With Reynolds’ upcoming two symphonies, scheduled to be presented respectively by the Los Angeles Philharmonic and the San Diego Symphony in their 1992-93 seasons, the composer will at long last have opportunities to make his case to mainstream audiences in Southern California. Tentatively titled “Seasons of Life,” the five-movement symphony for the L.A. Philharmonic was commissioned by the Koussevitzky Foundation. With that commission and Pulitzer in hand, Reynolds approached the Philharmonic to premiere the symphony.

“When Roger came to us, it was really a mutual courtship,” explained Ara Guzelimian, L.A. Philharmonic artistic administrator. “We had been interested in his work for a long time, and he knows (music director designate Esa-Pekka) Salonen. Given Salonen’s strengths in new music, it seemed the right match.”

When the philharmonic performs Reynolds’ symphony, it will be the first time Los Angeles subscription audiences will hear his music, although the Philharmonic’s New Music Group played a chamber work, “Mistral,” on one of its concerts in 1985.

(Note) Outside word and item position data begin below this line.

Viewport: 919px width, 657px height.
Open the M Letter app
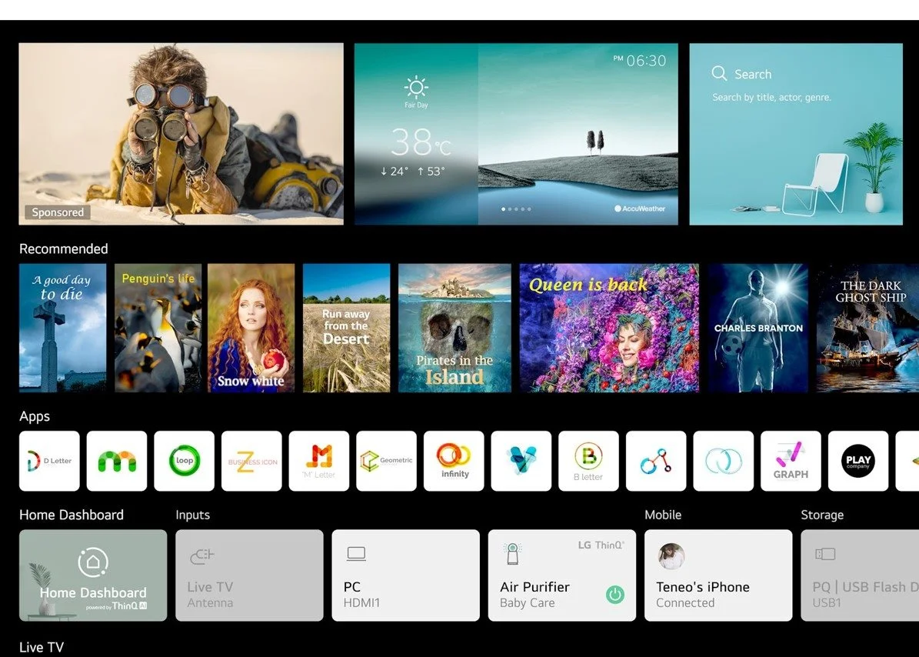point(318,461)
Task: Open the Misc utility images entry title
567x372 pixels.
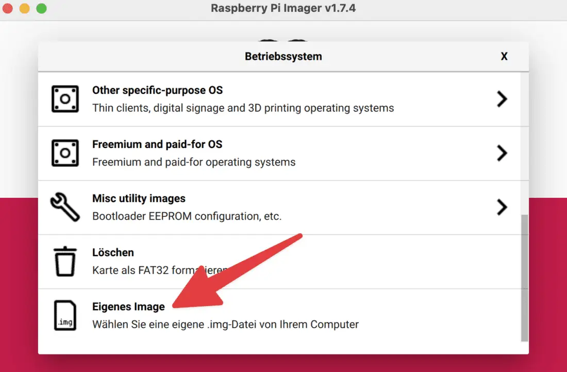Action: [139, 198]
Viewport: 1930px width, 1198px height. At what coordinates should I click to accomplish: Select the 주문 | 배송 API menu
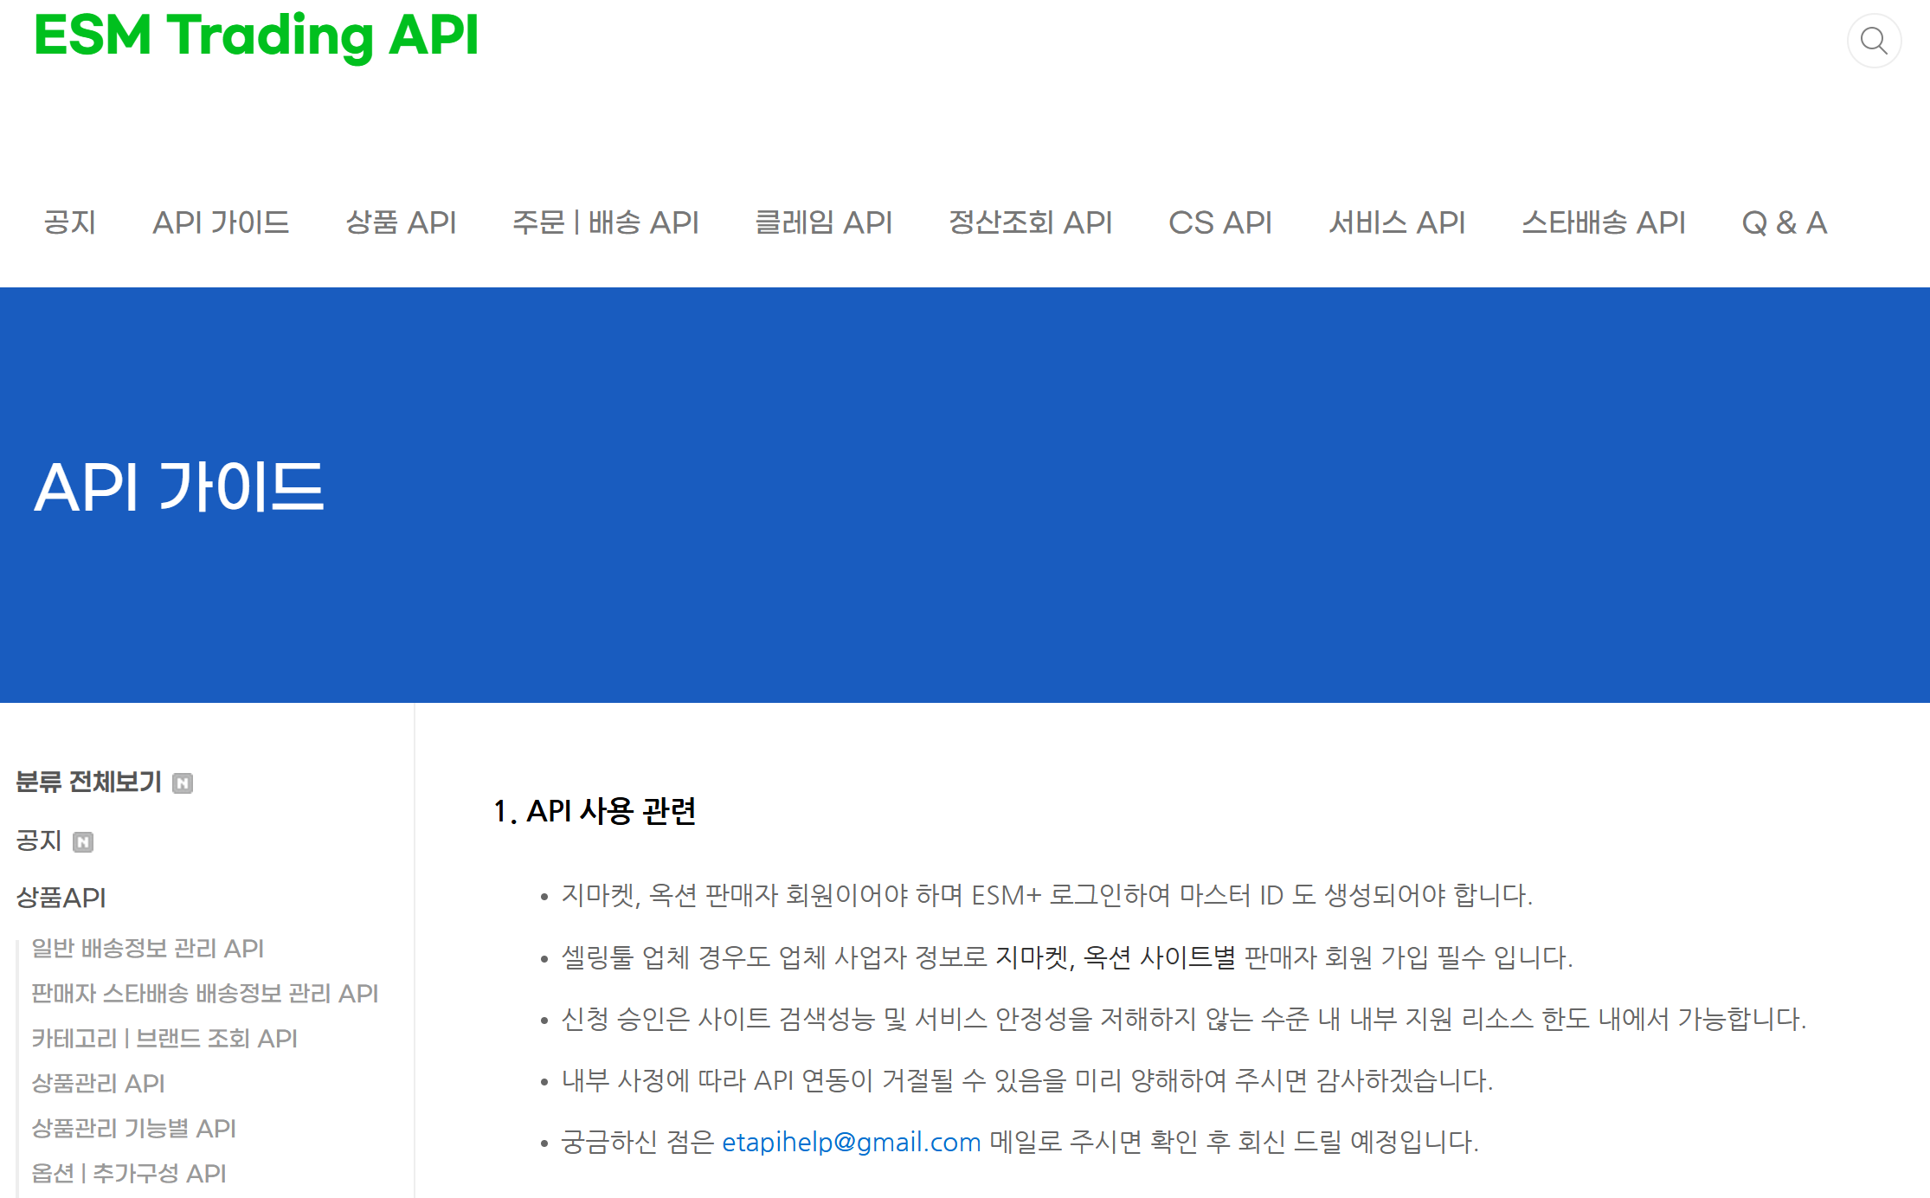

Though Reynolds has been on the UCSD faculty since 1969, local recognition has been slow to come to the engineer-turned-composer. It took the San Diego Symphony two decades to perform any of his music, a belated tribute hastily scheduled in 1990 by the local orchestra after Reynolds became the focus of national attention because of the Pulitzer Prize. His new symphony for San Diego “Symphony (Dreams)” is guaranteed multiple performances because of the requirements of the Meet-the-Composer grant that underwrites the piece.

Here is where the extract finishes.